Dr. Tanya Berger-Wolf , Co-Founder and Director of AI for conservation nonprofit Wild Me , takes the stage at H2O World Sydney 2022 to discuss AI solutions for wildlife conservation, connecting data, people, and machines. AI can turn a massive collection of images into high-resolution information databases about wildlife, enabling scientific inquiry, conservation, and policy decisions.
Let me show how AI can help people. We’ve all seen these somewhat sad and challenging and terrifying reports over the last many years that come out from the UN and WWF that we have about a million species threatened with extinction.
There’s a million species.
Is it a lot?
Is it a little?
Well, it depends.
How many species are out there?
Any ideas? Anybody yelling out numbers? What do you think? Everybody is worried about saying the wrong thing. Don’t worry.
I’m not talking about bacteria. Nine million species estimated the number of species in the world.
One million is about 10% of the world’s species, right? They’re facing extinction. They’re threatened with extinction. That’s an urgent problem.
The problem is moreso that we actually don’t know precisely what we’re losing and how fast the international unit for conservation of nature red list, which is the official international organization that tracks the biodiversity of the world, also nicknamed “the barometer of life.”
When we say that the species are endangered, it’s because the species commission for that of IUCN Red List for that species has determined, according to some indicators, that that species are endangered.
Of the 160 or so thousand species that they’re tracking out of nine million, what does it mean, “tracking”? About 20,000–more than 20,000 species–their official conservation status is data deficient. Meaning that we don’t have any data on how many, where they are, what’s their range?
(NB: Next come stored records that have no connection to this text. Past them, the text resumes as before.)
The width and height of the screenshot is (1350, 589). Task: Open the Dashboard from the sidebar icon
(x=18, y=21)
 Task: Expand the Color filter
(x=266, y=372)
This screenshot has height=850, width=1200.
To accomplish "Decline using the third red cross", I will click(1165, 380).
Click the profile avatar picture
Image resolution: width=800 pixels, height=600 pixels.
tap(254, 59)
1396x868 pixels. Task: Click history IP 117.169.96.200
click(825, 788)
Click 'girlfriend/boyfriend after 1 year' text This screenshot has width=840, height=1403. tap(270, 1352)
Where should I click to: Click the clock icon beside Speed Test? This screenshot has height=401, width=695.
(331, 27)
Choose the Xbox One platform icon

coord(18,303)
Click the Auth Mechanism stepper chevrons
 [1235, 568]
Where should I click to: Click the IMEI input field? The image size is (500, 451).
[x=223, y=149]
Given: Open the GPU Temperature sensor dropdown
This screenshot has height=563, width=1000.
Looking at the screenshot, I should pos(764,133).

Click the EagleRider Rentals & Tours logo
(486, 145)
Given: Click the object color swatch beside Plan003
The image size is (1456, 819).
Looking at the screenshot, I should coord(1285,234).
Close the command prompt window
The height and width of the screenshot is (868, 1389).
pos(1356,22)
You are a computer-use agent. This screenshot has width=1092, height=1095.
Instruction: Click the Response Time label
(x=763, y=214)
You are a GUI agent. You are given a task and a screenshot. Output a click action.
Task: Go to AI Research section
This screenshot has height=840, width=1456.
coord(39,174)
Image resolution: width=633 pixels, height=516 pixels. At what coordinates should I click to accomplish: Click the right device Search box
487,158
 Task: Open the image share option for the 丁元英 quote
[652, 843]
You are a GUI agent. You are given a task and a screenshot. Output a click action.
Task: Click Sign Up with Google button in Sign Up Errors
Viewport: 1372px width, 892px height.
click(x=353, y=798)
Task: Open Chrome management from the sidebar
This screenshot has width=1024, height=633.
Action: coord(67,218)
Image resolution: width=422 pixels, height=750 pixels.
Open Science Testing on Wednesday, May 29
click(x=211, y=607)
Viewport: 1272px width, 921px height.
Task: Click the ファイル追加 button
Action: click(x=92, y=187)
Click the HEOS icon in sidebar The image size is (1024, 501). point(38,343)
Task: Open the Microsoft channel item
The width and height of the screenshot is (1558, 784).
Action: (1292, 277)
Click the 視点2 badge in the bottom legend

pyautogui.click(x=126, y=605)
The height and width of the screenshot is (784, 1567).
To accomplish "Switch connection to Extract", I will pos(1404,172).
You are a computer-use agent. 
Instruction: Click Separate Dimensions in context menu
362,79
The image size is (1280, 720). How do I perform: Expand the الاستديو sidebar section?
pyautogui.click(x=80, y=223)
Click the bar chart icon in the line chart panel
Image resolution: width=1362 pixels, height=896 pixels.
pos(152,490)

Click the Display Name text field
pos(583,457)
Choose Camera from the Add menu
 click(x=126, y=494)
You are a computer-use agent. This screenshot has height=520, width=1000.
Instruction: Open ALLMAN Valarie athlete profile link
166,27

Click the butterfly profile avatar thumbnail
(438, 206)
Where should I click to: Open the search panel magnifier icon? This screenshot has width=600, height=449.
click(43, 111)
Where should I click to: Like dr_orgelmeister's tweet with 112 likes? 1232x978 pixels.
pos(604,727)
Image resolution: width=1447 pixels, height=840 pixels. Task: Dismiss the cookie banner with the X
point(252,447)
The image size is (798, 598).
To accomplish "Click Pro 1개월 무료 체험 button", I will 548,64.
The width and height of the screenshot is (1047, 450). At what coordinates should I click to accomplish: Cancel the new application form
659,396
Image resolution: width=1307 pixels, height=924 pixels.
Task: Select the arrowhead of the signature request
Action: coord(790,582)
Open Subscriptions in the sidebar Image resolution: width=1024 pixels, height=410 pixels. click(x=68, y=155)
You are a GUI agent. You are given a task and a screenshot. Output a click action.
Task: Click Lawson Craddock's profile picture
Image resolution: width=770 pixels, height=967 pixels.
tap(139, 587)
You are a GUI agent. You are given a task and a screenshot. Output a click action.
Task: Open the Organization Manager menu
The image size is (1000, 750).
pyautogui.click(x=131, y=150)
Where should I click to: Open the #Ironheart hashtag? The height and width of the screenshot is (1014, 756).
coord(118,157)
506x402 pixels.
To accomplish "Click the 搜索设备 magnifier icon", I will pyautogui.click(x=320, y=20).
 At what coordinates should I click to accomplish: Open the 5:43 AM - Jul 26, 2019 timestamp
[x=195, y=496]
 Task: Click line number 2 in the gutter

Is the population going up, down, stable? Nothing. Not even enough to say that they’re endangered or vulnerable. About 66,000 more, the population trend is unknown.
These are not obscure species. These are killer whales. They’re data deficient. Orcas, polar bears, iconic conservation species. The population trend is unknown.
Even for species like whale sharks, which is the largest fish on Earth, where we do know the, presumably the global population size, the global population size in 2009 was estimated to be 103,000 with a standard error between 27,000 and 180,000.
You’re data scientists here, or some of you at least are. That’s a very scientific way of saying we have no clue.
UN and UNESCO and UN have said that biodiversity has a data crisis. So that’s a call to arms to me. I’m a computer scientist, a data scientist, and an AI researcher. I’m not the one to go out in the field and do the field work necessary to save, and to protect the species. But when there is a data problem, this is something we can do. We can do something about it.
What do we do about it? How do we get data on endangered species?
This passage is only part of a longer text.